Discrete SB algorithm.

Reference: High-performance combinatorial optimization based on classical mechanics.

Note

For memory efficiency, the input array 'x' is not copied and will be modified in-place during optimization. If you need to preserve the original data, please pass a copy using x.copy().

Parameters
  • J (Union[numpy.array, scipy.sparse.spmatrix]) – The coupling matrix with shape \((N x N)\).

  • h (numpy.array) – The external field with shape \((N, )\).

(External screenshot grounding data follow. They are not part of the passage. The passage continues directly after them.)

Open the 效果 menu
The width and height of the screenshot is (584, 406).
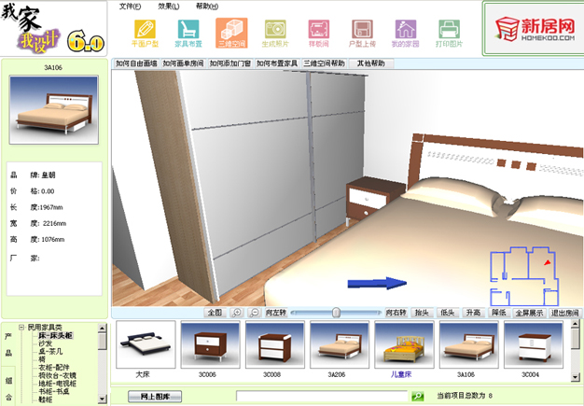click(169, 6)
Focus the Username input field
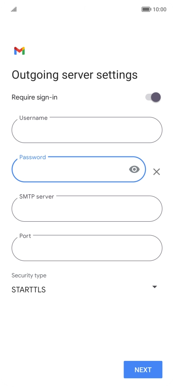This screenshot has height=387, width=174. click(x=87, y=130)
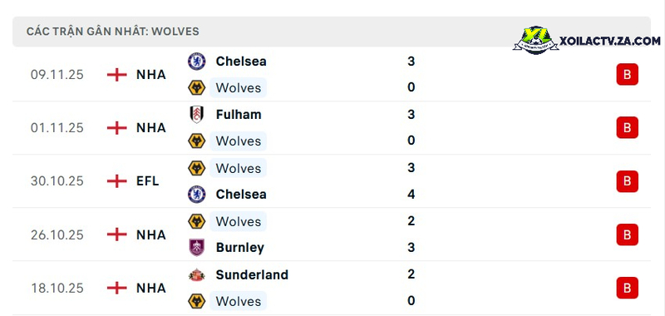The width and height of the screenshot is (665, 316).
Task: Open the Sunderland team link
Action: pos(252,275)
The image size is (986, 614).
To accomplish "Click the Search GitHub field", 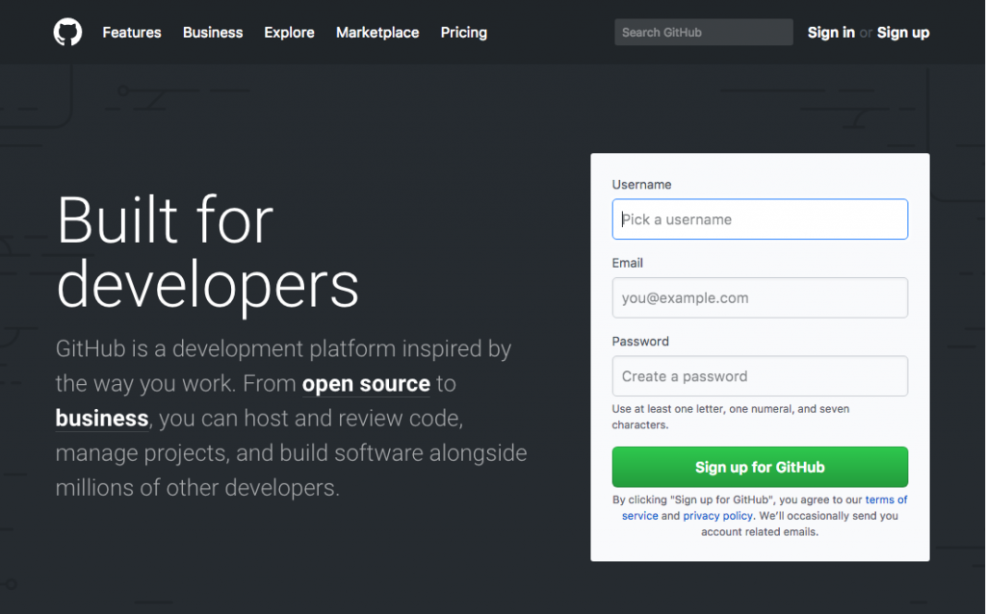I will [703, 32].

  • x (numpy.array) – The initialized spin value with shape \((N x batch_size)\). Will be modified during optimization. If not provided (None), will be initialized as random values uniformly distributed in [-0.01, 0.01]. Default: None.

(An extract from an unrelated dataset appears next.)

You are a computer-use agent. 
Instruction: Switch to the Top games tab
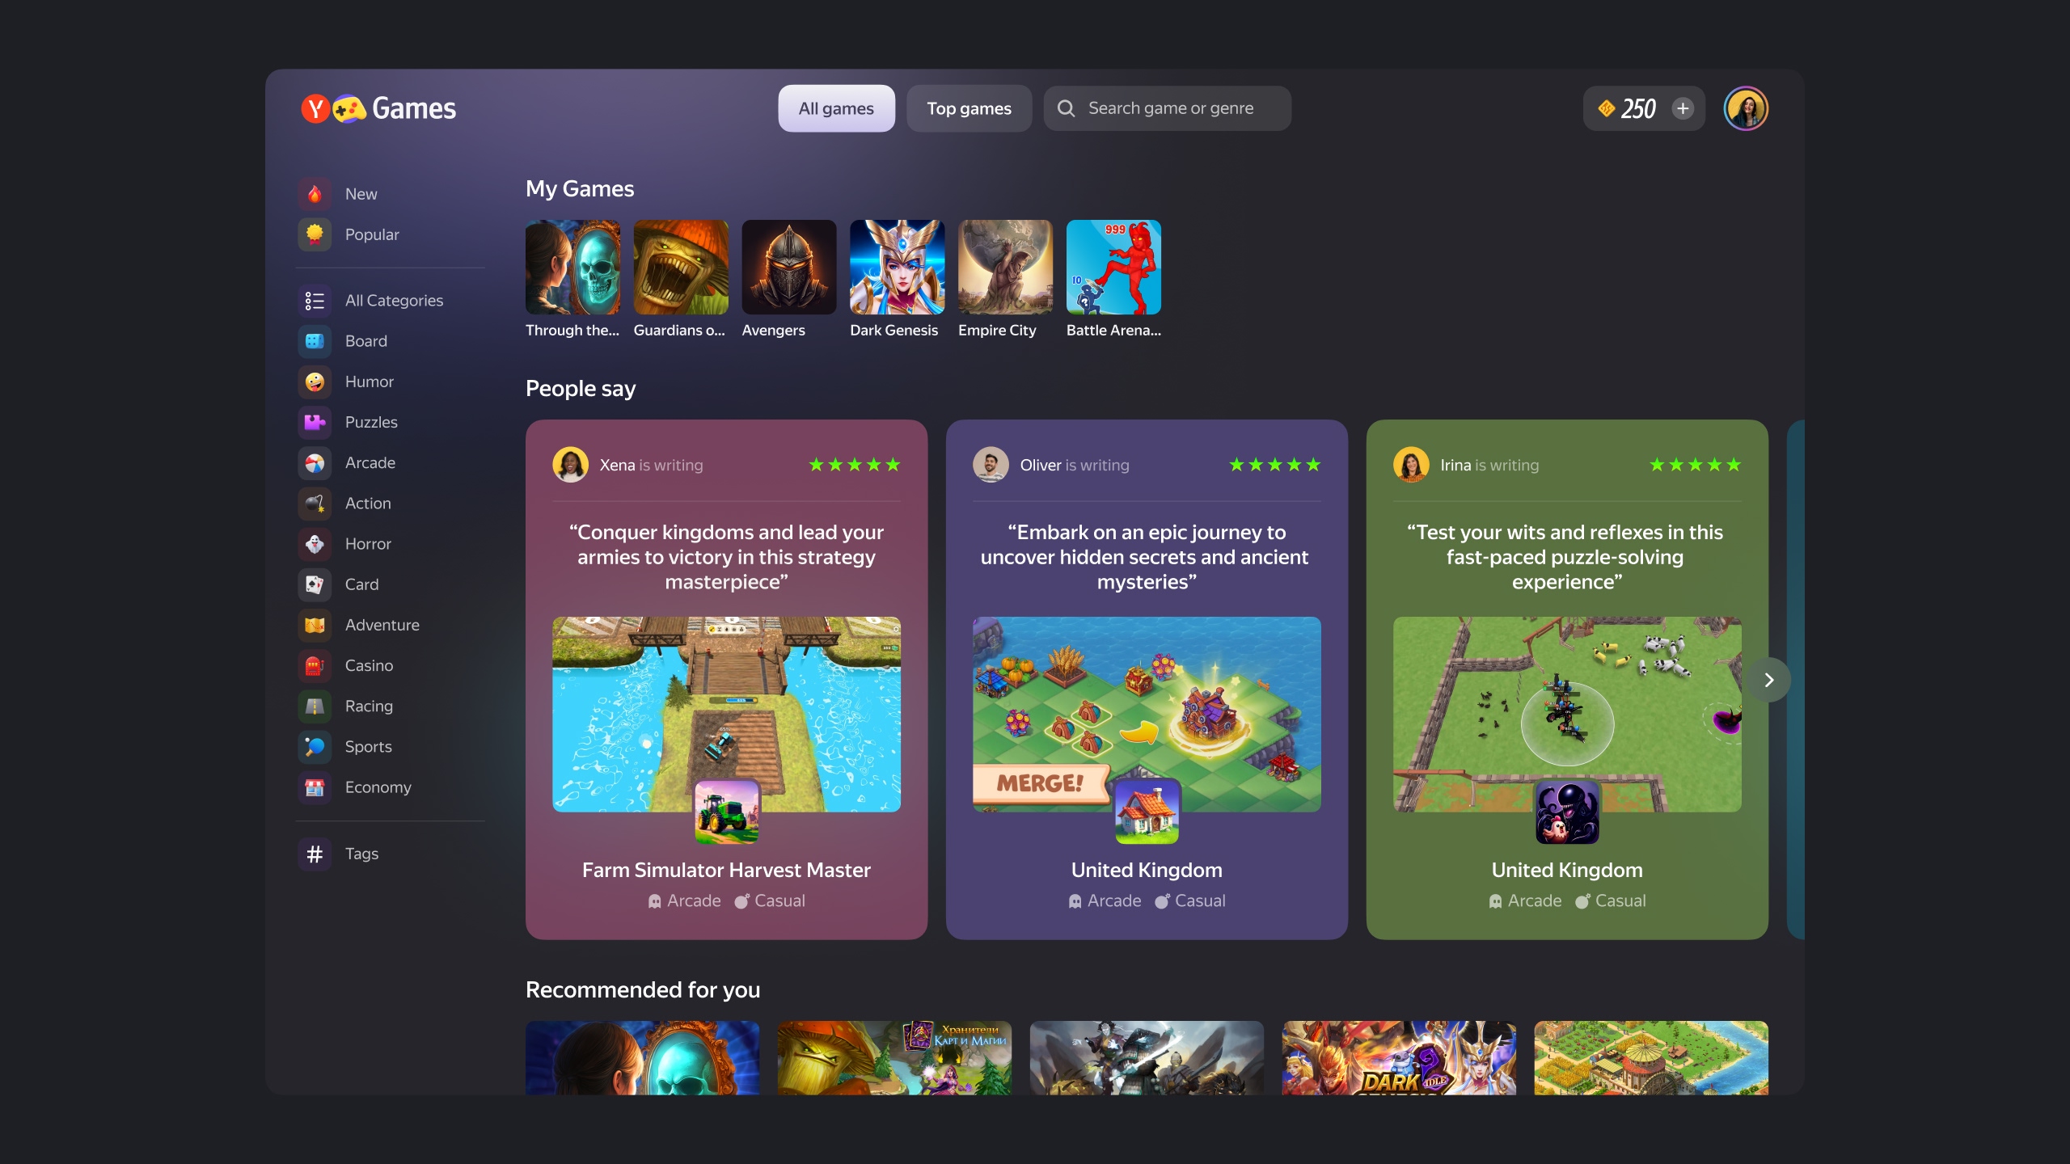point(969,108)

  • n_iter (int) – The number of iterations. Default: 1000.

  • batch_size (int) – The number of sampling. Default: 1.

  • dt (float) – The step size. Default: 1.

  • xi (float) – positive constant with the dimension of frequency. Default: None.

  • backend (str) – Computation backend and precision to use: 'cpu-float32', 'gpu-float16', or 'gpu-int8'. Default: 'cpu-float32'.

Examples

>>> import numpy as np
>>> from mindquantum.algorithm.qaia import DSB
>>> J = np.array([[0, -1], [-1, 0]])
>>> solver = DSB(J, batch_size=5, backend='cpu-float32')
>>> solver.update()
>>> print(solver.calc_cut())
[0. 1. 1. 1. 1.]
>>> print(solver.calc_energy())
[ 1. -1. -1. -1. -1.]
update()[source]

Dynamical evolution based on Modified explicit symplectic Euler method.